Access and identity. Who can query, fine-tune, deploy, or modify a model — and under what authorization. RBAC/ABAC on inference endpoints, secrets management for API keys, separation of duties between data science, MLOps, and production. Often the weakest link in real-world incidents.
Supply chain. Pre-trained foundation models, open-source libraries, HuggingFace artifacts, datasets, and embedding providers all enter your trust boundary. SBOM-equivalents for ML (model cards, dataset cards, signed artifacts) and vendor due diligence are increasingly non-negotiable.
Infrastructure and MLOps security. The pipelines, notebooks, registries, feature stores, and orchestration layers — most of which were built for velocity, not security. Standard cloud/container hardening applies, plus pipeline-specific concerns like notebook sprawl and unsecured model registries.

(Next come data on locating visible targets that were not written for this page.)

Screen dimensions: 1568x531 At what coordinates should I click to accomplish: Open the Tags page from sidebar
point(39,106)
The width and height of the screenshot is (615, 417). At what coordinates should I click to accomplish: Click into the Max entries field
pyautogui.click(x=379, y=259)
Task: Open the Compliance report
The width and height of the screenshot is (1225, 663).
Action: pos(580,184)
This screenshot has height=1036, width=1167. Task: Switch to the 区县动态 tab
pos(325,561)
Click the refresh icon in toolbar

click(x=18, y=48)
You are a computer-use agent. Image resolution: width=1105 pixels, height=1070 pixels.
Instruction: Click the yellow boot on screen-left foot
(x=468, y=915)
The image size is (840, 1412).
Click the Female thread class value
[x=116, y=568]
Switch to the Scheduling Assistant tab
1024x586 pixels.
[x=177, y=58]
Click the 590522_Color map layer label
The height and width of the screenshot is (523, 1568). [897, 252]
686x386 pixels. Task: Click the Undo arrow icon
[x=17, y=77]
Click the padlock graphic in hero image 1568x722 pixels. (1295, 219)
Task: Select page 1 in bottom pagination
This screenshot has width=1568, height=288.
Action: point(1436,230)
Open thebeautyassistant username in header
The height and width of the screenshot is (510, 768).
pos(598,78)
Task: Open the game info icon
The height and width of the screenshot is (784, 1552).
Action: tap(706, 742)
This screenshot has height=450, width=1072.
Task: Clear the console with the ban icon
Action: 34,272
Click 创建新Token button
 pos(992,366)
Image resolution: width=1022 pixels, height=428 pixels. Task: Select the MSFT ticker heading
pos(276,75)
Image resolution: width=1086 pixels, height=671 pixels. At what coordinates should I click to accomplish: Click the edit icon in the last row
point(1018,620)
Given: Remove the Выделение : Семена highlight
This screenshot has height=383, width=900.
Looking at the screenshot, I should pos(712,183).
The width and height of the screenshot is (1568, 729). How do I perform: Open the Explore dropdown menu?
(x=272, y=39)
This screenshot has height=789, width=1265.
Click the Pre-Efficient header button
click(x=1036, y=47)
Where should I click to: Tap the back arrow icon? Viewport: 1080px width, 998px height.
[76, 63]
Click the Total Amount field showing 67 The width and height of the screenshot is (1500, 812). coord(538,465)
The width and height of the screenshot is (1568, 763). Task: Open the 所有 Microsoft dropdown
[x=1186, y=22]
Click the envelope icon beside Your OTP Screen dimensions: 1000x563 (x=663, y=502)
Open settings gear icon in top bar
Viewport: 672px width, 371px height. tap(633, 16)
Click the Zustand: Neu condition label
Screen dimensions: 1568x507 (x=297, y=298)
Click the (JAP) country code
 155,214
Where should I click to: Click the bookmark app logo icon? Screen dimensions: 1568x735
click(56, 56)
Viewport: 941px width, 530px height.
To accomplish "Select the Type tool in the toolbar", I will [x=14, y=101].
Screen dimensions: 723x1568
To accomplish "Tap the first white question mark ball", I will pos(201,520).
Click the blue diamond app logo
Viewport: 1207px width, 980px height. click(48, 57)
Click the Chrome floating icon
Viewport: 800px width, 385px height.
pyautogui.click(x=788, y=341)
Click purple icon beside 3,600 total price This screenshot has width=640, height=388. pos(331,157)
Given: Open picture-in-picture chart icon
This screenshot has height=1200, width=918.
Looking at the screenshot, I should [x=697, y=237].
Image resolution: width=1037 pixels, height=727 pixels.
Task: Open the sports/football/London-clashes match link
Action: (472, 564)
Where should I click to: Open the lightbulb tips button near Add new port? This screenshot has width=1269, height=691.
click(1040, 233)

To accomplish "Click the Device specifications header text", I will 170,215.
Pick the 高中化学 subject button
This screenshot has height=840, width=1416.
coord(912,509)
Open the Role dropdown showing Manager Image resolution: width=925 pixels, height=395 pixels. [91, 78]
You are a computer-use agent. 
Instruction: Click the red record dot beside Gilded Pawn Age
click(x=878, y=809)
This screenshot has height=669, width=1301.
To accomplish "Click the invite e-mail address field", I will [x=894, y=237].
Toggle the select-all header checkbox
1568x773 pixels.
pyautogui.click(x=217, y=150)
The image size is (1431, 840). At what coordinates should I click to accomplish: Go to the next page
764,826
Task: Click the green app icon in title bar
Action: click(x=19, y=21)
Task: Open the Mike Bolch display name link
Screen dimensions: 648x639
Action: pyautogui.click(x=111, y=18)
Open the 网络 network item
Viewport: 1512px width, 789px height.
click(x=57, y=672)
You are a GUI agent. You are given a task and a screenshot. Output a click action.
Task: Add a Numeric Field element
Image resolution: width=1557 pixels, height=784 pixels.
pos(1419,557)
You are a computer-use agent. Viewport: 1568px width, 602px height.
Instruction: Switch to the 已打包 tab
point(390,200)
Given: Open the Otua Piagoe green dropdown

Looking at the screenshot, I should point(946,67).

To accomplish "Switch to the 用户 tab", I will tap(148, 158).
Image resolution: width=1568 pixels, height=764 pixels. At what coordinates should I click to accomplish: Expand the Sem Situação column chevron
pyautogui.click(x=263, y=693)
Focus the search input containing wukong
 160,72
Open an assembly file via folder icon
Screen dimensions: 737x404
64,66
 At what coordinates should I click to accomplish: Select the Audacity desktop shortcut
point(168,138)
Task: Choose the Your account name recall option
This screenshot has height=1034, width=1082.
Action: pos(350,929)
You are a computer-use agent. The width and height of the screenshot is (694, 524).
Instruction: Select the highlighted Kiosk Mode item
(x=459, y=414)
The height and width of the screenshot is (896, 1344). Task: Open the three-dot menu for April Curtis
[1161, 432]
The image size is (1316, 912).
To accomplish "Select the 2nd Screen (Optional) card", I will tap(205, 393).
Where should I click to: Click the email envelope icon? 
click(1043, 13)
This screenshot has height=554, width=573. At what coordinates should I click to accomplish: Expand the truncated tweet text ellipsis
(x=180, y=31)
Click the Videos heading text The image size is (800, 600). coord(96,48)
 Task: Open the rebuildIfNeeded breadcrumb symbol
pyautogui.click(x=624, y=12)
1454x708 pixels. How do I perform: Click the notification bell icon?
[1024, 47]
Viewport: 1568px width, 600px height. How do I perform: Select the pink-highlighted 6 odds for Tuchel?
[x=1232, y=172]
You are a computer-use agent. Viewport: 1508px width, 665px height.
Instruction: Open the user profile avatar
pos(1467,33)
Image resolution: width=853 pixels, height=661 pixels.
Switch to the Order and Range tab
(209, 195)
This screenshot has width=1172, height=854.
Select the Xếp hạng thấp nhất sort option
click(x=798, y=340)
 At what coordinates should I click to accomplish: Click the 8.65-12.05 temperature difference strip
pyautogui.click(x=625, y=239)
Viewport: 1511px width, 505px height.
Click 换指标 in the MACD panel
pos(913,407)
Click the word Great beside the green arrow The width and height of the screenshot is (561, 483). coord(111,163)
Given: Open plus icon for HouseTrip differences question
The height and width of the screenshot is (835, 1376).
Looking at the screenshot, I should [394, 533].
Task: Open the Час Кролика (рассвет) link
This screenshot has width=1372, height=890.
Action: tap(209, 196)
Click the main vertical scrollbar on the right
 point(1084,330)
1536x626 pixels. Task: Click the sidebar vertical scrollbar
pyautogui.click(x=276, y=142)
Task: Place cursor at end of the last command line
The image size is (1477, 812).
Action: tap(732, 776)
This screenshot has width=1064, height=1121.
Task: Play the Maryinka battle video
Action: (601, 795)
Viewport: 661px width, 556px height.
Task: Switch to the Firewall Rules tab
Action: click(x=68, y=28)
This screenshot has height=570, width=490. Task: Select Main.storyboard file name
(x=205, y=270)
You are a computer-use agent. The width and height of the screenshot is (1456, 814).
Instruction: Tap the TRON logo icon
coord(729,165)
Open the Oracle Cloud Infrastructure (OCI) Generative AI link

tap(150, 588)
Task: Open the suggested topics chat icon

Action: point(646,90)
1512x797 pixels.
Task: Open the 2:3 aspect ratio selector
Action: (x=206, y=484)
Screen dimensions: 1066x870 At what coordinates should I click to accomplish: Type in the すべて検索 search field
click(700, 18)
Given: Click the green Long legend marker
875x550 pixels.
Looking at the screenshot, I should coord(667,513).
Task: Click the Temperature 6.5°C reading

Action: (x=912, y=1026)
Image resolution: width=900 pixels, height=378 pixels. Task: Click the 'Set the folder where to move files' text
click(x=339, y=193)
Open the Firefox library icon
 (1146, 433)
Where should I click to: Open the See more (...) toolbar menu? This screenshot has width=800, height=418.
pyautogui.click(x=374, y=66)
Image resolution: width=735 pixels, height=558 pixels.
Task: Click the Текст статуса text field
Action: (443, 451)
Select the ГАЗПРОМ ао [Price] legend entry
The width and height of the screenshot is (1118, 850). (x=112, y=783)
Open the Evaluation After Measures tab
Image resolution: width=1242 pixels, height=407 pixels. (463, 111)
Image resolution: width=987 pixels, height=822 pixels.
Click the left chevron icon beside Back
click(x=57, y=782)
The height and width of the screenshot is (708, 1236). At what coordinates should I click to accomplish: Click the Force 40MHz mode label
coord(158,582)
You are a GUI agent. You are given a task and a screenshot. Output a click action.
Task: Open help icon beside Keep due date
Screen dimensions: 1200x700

Output and content safety. Guardrails against harmful, biased, hallucinated, or leaked outputs. For agentic systems this expands to tool-use safety, sandboxing, and constraining what actions a model can take downstream of a malicious prompt.
Monitoring, detection, and observability. Drift, anomaly detection on inputs/outputs, abuse pattern detection, and audit logging sufficient to reconstruct an incident. Most orgs underinvest here relative to classical SIEM coverage.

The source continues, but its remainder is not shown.